La sorpresa per molti arriva al momento dell’addebito automatico di 34,20 euro. Questo importo non dipende da transazioni o prelievi, ma è legato alla giacenza media annua del denaro presente sulla carta. L’equiparazione delle carte prepagate con IBAN ai conti correnti ai fini fiscali è un dettaglio cruciale che spesso sfugge, portando a spiacevoli sorprese. Comprendere i meccanismi che regolano questa imposta è essenziale per evitare addebiti indesiderati e per gestire al meglio le proprie finanze digitali.
Come funziona la giacenza media che fa scattare il bollo
Scopri come la giacenza media determina il bollo annuale sul tuo conto corrente.
Il concetto chiave per comprendere l’applicazione dell’imposta di bollo sulla PostePay Evolution è quello di giacenza media annua. Non si tratta semplicemente del saldo presente sulla carta in un dato momento, ma della media dei saldi giornalieri registrati nell’arco di un anno solare. Questo significa che anche se in un particolare giorno il saldo è basso, periodi prolungati con somme elevate possono far superare la soglia fatidica.

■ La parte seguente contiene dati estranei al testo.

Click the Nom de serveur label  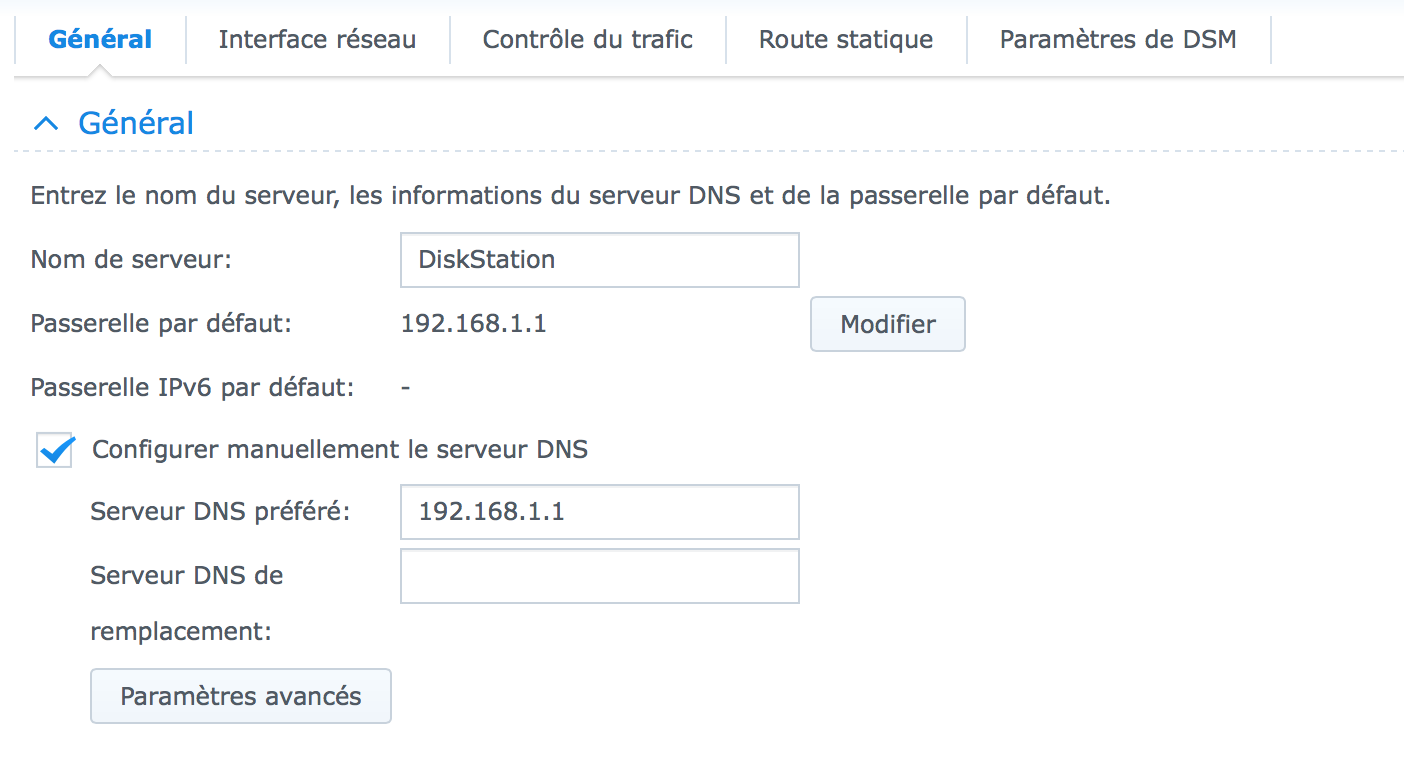pyautogui.click(x=131, y=260)
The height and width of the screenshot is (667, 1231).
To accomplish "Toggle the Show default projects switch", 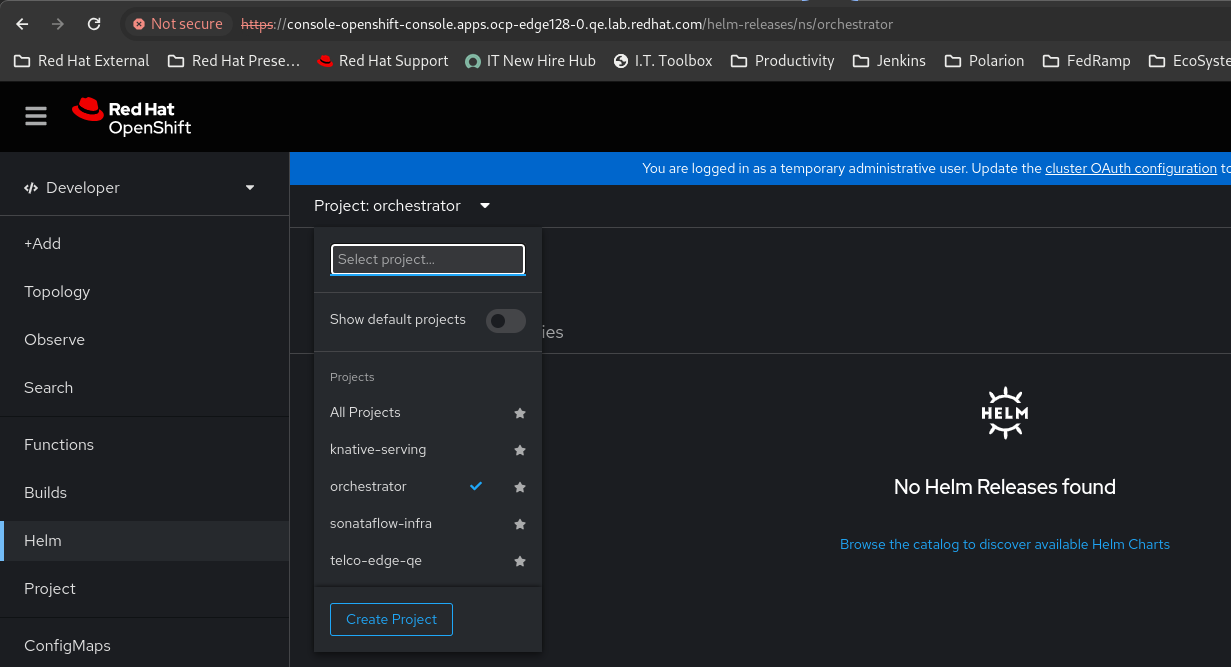I will [x=505, y=320].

Per essere precisi, l’imposta di bollo di 34,20 euro scatta se la giacenza media annua sulla PostePay Evolution supera i 5.000 euro. Il calcolo viene effettuato sommando tutti i saldi giornalieri del conto nell’anno e dividendo il totale per 365 (o il numero di giorni in cui la carta è stata attiva nell’anno). Ad esempio, se per sei mesi si hanno 8.000 euro sulla carta e per i restanti sei mesi 2.000 euro, la giacenza media potrebbe facilmente superare i 5.000 euro, attivando l’imposta. È un calcolo che pochi utenti effettuano autonomamente, fidandosi del saldo visualizzato al momento e non considerando la media annuale.